A lot of the Amazon rainforest land is not owned, so when farmers come and burn vast amounts in order to graze cattle, to export around their country and the world, it is incredibly hard to police.

On top of this, cattle belch vast amounts of the toxic greenhouse gas, methane.

In a year, one cow will create the equivalent amount of greenhouse gases as burning 600 litres of petrol, due to the way in which they digest their food.

Scientists are researching the effects that the consumption of seaweed can have on reducing this methane. However they are unsure of the effects this will have on the ocean; thus proving that everything in this industry appears to have a knock on effect. From where I'm standing, we cannot just sit back and rely on scientific discoveries to fix our problems, there isn't time, and we have to step up.

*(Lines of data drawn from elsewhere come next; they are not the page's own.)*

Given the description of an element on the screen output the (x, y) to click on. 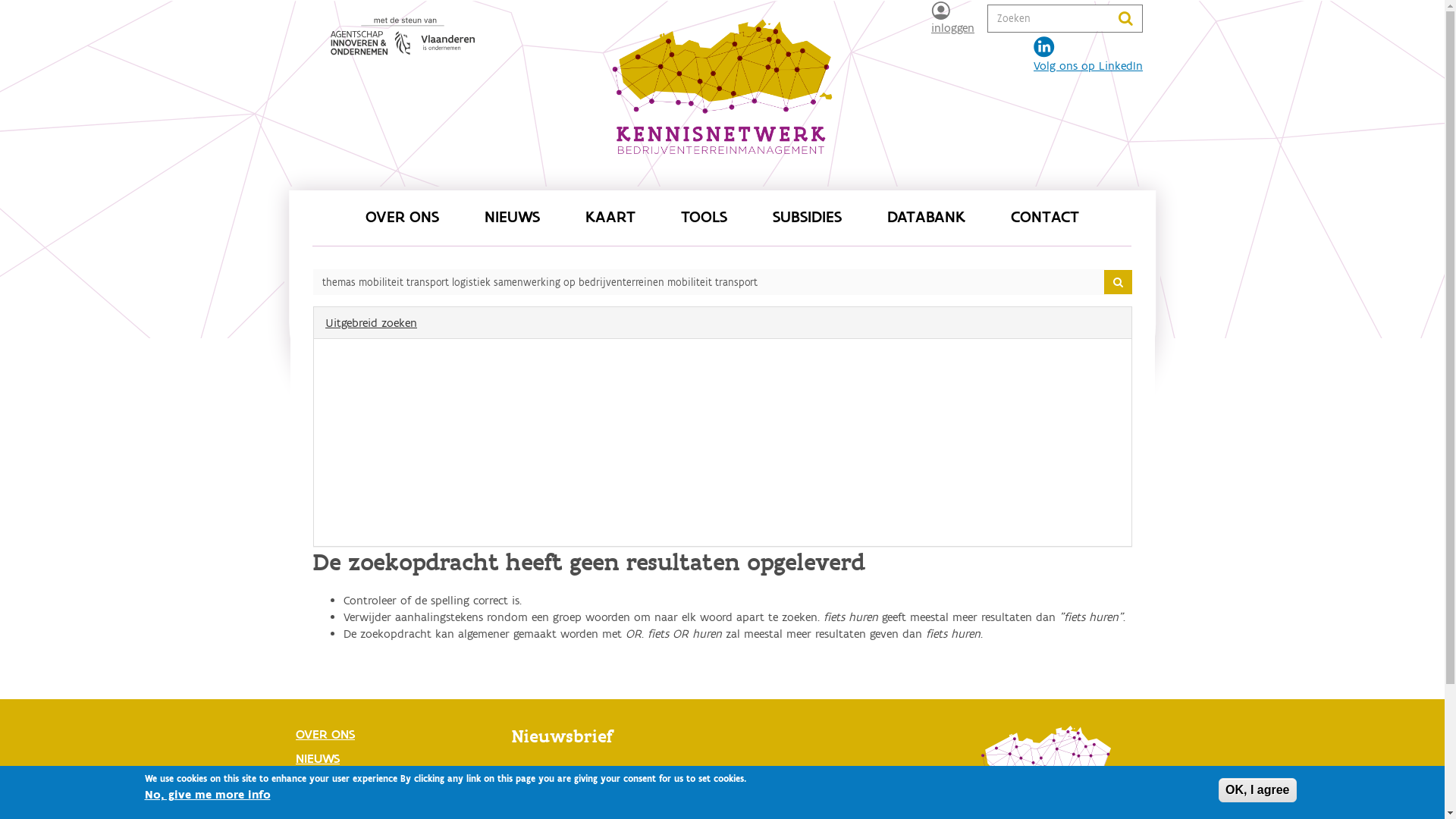
CONTACT Element type: text (1044, 217)
TOOLS Element type: text (397, 806)
TOOLS Element type: text (703, 217)
OVER ONS Element type: text (397, 733)
Uitgebreid zoeken Element type: text (375, 522)
Verbergen
Uitgebreid zoeken Element type: text (722, 322)
DATABANK Element type: text (926, 217)
NIEUWS Element type: text (397, 757)
Overslaan en naar de inhoud gaan Element type: text (0, 0)
NIEUWS Element type: text (511, 217)
KAART Element type: text (610, 217)
Zoeken Element type: text (1151, 22)
Home Element type: hover (721, 92)
inloggen Element type: text (952, 18)
Zoeken Element type: text (322, 299)
OVER ONS Element type: text (402, 217)
Volg ons op LinkedIn Element type: text (1087, 55)
Geef de woorden op waarnaar u wilt zoeken. Element type: hover (1049, 18)
KAART Element type: text (397, 782)
Home Element type: hover (1046, 765)
No, give me more info Element type: text (206, 794)
OK, I agree Element type: text (1256, 790)
SUBSIDIES Element type: text (805, 217)
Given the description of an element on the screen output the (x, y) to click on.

Another major issue is the growing of animal feed. A total of 40% of crops are fed to animals, which feed fewer people than the crops themselves would have. This has effects of deforestation and monoculture fields which do not allow such biodiversity.

One third of our planet's biodiversity has been lost through farming animals, which will affect the food chain and ecosystem, directly affecting us.

Now, don't get me wrong, I will still be tucking in to my turkey dinner on Christmas Day, but it will be local and free range. Meat for me is now a treat, this has struck a chord and it's time for change. We do not have to stop eating meat completely, but we need to change what sort of meat we eat (grass-fed, local etc.), and how much.

"This is as serious as it can possibly get…nothing short of catastrophic," says Bonnin. If you take anything from this, remember that the rainforest is the carbon stores of our planet, and without it we will suffocate… 20% is already gone.

You can watch Meat: A Threat to Our Planet? on BBC iPlayer.